When American army soldiers pushed the "pioneer road" for the Alaska Highway through the village of Champagne in 1942, they were crossing ground that had been occupied for over five thousand years. The indigenous population had seen enormous changes over the millennia. These included minor ice ages, the forming and draining of huge lakes, and the return of the forests. The highway was to cause another change.
Champagne had long been an important meeting and trading place for Yukon and Alaskan first nations. Coastal and Interior Tlingit and Tutchone came here from as far away as Nesketahin, Klukshu, and Klukwan to the south, and Hutshi, Aishihik, and Kloo Lake to the north. The first Euro-American trading post was established here in 1902.

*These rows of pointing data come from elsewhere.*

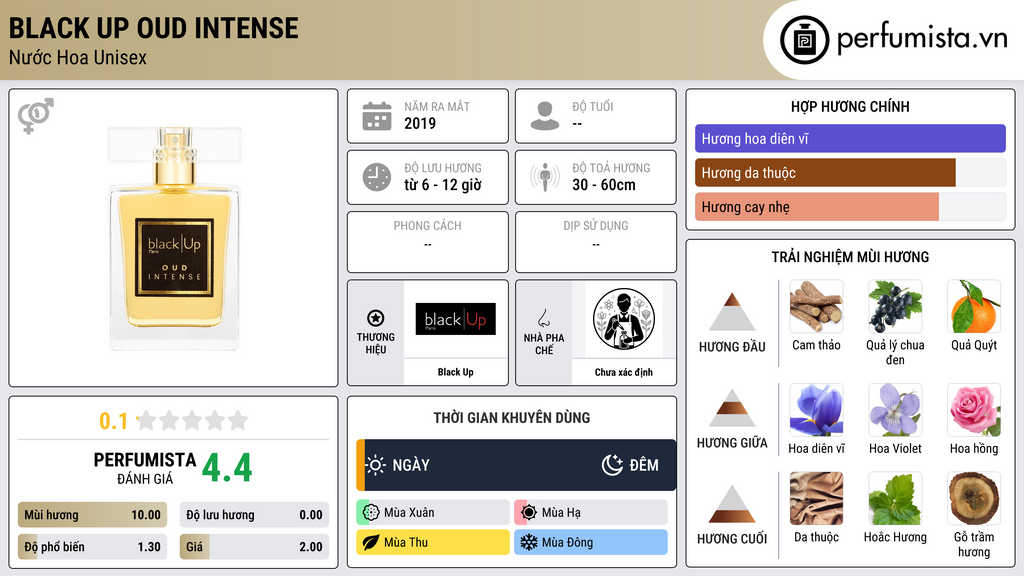Click the Gỗ trầm hương note image
Viewport: 1024px width, 576px height.
point(974,499)
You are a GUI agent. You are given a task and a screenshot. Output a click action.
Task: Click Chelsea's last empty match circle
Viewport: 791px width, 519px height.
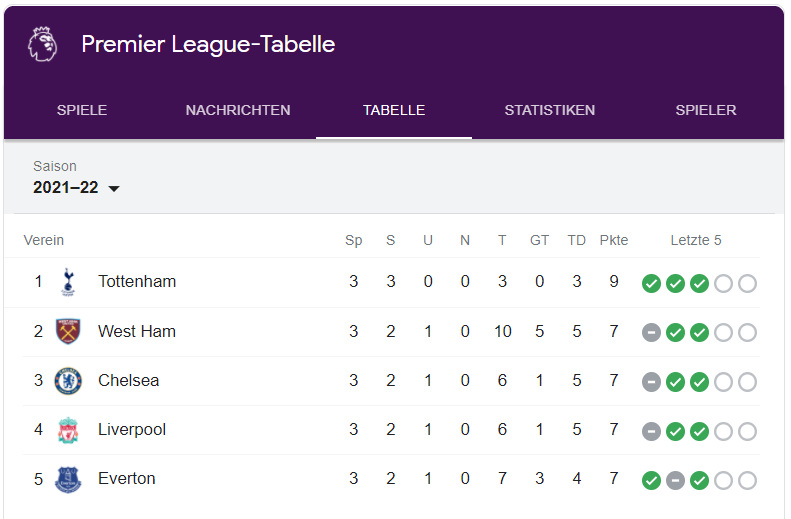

In that same year, a wagon road was built from Whitehorse to Kluane Lake following a first nation trading trail. The trip to Whitehorse, for mail and supplies, took up to a week due to the mud holes and river crossings. The army pioneer road, in turn, followed the wagon road.
This time of fortune had its darker side. The illnesses that came north with the soldiers devastated the first nation population and almost wiped out Champagne entirely. In one family of twelve, only three members survived the epidemic.
After the war, most of the young people left to work in highway camps and larger centres. Despite the attractions of these other places, however, a few families stayed on to keep the ancient community alive.
* Southern Tutchone name meaning “sunny mountains.”